QUOTED PASSAGE ->
Size may have been key to another question, not relevant to Scotty personally but to his ilk. Did the fearsome T-rex have feathers?
Discoveries that feathers were not confined to the dinosaur group that evolved into birds, but were more widespread, has led to the postulation that being feathered was the base dinosaurian condition. Which may be true, but the question is whether certain dinosaurs continued to evolve in the direction of losing their feather covering in favor of scales, for instance.
Some postulate as proof that the T-rex, at least in adulthood, may have been too big to need or even physiologically tolerate the heating effect of feathers and would have lost them in adulthood, with the possible exception of down around the ankles, like modern chickens. Indeed, fossil rex skin has been found, and it was scaly. However, rex babies probably featured down, like large fanged ducklings.
Size leads us to a last point: analysis of Scotty’s remains, as a mature adult, indicates that paleontologists have been underestimating dinosaurian dimensions, say the scientists.

PROBLEM SET ->
#1 In the passage on T-rex feathers, copy out the part that opens with the words containing "Size may have" and closes with "scales, for instance.", replacing "postulation" with "hypothesis".
#2 Carry the passage on T-rex feathers forward from its final sentence.
The rows that come next play no part in this work.

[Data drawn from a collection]
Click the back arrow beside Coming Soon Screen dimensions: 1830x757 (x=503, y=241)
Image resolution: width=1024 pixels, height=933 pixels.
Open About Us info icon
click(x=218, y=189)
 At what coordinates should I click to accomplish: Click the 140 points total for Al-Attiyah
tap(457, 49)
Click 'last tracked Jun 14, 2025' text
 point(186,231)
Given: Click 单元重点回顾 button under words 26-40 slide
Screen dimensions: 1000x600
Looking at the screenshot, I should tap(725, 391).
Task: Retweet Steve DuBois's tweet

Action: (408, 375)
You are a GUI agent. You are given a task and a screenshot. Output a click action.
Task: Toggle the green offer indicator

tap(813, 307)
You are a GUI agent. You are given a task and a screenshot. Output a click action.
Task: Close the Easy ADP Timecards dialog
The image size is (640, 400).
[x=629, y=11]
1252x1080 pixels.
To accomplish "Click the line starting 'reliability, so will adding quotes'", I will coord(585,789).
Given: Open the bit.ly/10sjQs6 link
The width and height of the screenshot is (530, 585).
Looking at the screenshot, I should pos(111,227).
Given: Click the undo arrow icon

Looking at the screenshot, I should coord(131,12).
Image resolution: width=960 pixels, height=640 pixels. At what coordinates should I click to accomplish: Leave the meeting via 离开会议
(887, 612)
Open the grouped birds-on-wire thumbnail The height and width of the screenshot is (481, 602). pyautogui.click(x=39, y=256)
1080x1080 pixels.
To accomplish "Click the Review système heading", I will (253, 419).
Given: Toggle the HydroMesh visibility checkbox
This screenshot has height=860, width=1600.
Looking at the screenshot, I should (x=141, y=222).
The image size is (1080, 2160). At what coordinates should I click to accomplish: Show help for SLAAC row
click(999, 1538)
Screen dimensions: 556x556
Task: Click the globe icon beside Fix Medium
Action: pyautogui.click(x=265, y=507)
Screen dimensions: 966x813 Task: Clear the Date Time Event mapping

EXPECTED OUTPUTS ->
#1
Size may have been key to another question, not relevant to Scotty personally but to his ilk. Did the fearsome T-rex have feathers?
Discoveries that feathers were not confined to the dinosaur group that evolved into birds, but were more widespread, has led to the hypothesis that being feathered was the base dinosaurian condition. Which may be true, but the question is whether certain dinosaurs continued to evolve in the direction of losing their feather covering in favor of scales, for instance.

#2
Take the usual argument when small specimens are discovered: are they chicks, or are they adults of a different species? Baby Bob, a tiny T-rex found in Utah, is generally thought to be a toddler T-rex, just four years old and 15 feet long. “He was going to be dangerous,” the scientist Alan Detrich told the Wichita Eagle in 2017; Haaretz would argue that he already was. Others suspect Baby Bob represented a diversion on the rex line, called “nano-tyrannosaurs.”
Sometimes there’s no doubt: some things just aren't juvenile. Earlier this year a slim, gracile, tiny rex was reported, from Utah. The wee killer stood a mere 3 to 4 feet tall, weighed about 75 kilos (around 170 pounds) and had cute little slim feet on which it probably ran very, very fast to chase down its hapless prey. It lived about tens of millions of years before the tyrannosaurus rose to supremacy, which doesn’t mean it was Scotty’s ancestor, just that it could have been. And no, we don’t know if it was a boy or a girl, just that you wouldn’t have wanted to run into it on a dark night.